→ Problem
Please copy out the entries exactly, skipping any pictures.

→ Extracted information

..........

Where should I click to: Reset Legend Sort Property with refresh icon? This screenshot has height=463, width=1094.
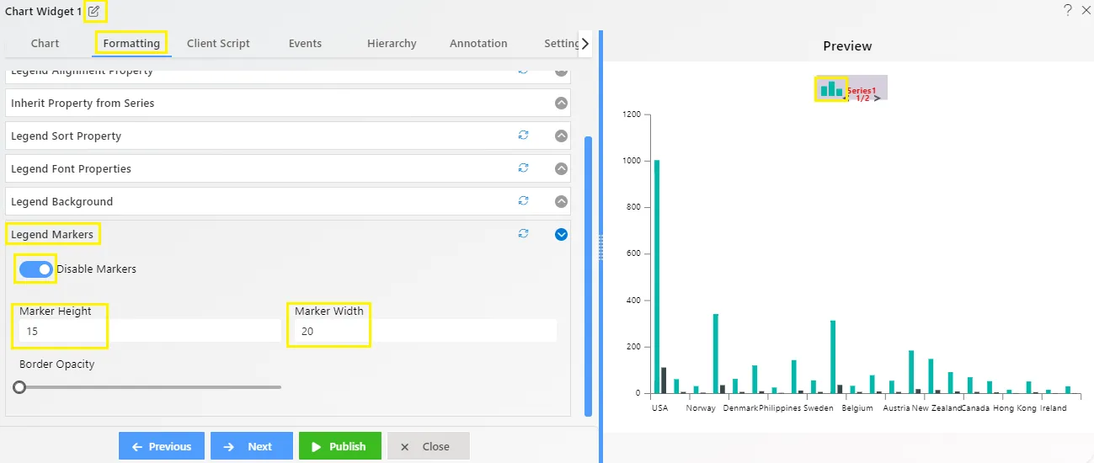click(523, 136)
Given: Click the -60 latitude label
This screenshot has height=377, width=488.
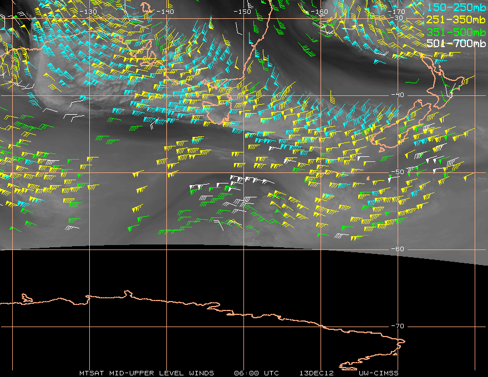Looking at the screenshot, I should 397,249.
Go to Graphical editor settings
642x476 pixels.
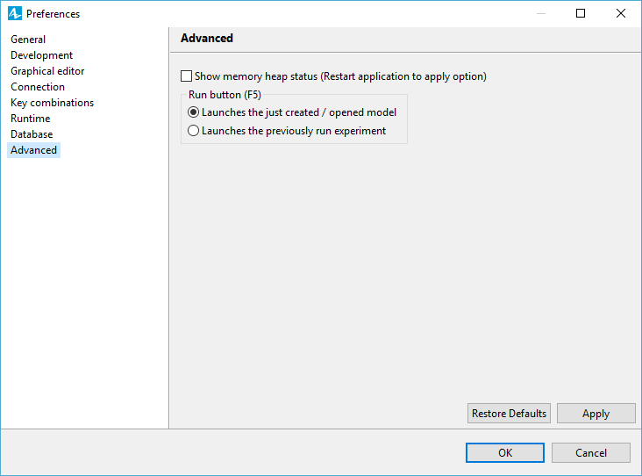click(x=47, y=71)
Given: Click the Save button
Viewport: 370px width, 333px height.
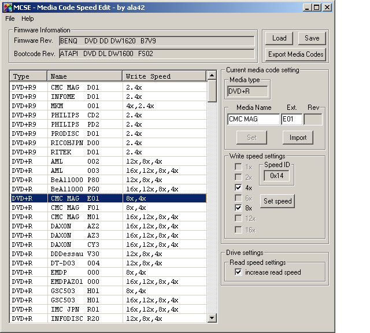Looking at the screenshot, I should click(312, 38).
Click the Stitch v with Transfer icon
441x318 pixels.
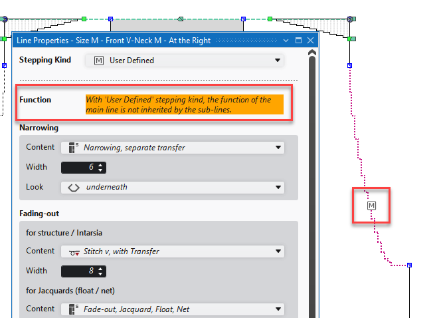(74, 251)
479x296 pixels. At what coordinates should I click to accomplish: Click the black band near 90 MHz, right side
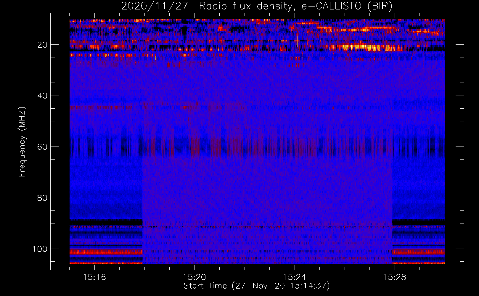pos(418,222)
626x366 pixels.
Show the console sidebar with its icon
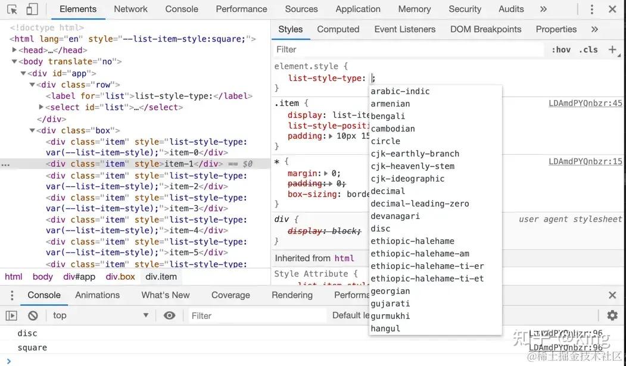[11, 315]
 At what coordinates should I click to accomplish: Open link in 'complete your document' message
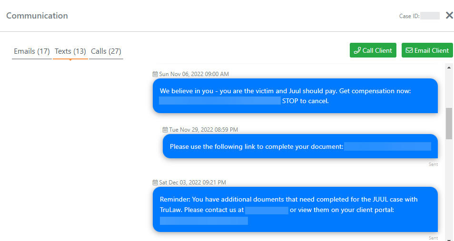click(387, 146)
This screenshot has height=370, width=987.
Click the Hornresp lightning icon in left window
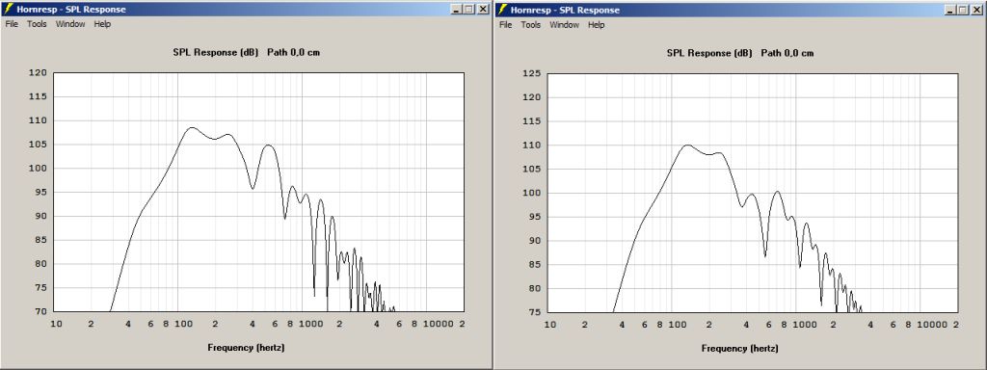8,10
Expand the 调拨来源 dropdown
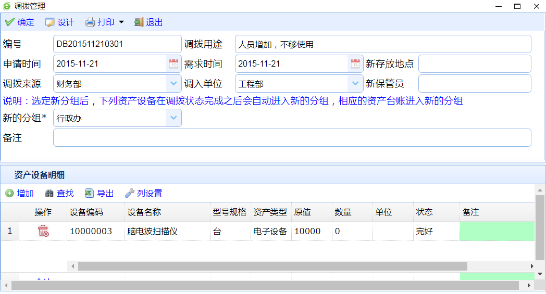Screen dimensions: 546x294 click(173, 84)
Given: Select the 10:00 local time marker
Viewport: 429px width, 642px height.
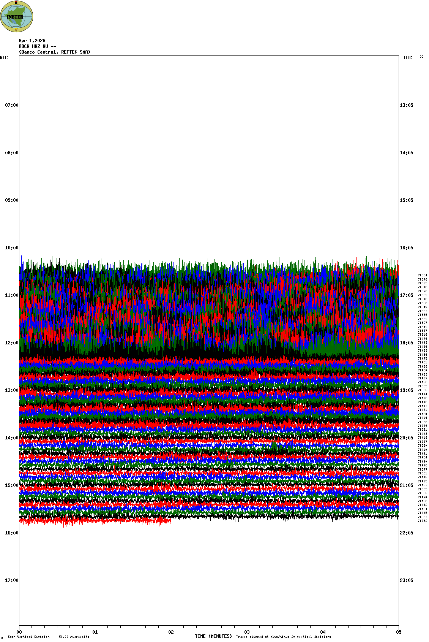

..........

→ Completed exercise
Where should I click to: Reset Legend Sort Property with refresh icon? This screenshot has height=463, width=1094.
click(523, 136)
Given: Click the -60 latitude label
This screenshot has height=377, width=488.
Looking at the screenshot, I should 397,249.
Go to Graphical editor settings
642x476 pixels.
click(x=47, y=71)
Given: Click the Save button
Viewport: 370px width, 333px height.
Looking at the screenshot, I should click(312, 38).
Click the Stitch v with Transfer icon
441x318 pixels.
(74, 251)
479x296 pixels. At what coordinates should I click to accomplish: Click the black band near 90 MHz, right side
pos(418,222)
626x366 pixels.
Show the console sidebar with its icon
[11, 315]
 At what coordinates should I click to accomplish: Open link in 'complete your document' message
click(387, 146)
This screenshot has height=370, width=987.
Click the Hornresp lightning icon in left window
8,10
Expand the 调拨来源 dropdown
Screen dimensions: 546x294 click(173, 84)
Given: Select the 10:00 local time marker
Viewport: 429px width, 642px height.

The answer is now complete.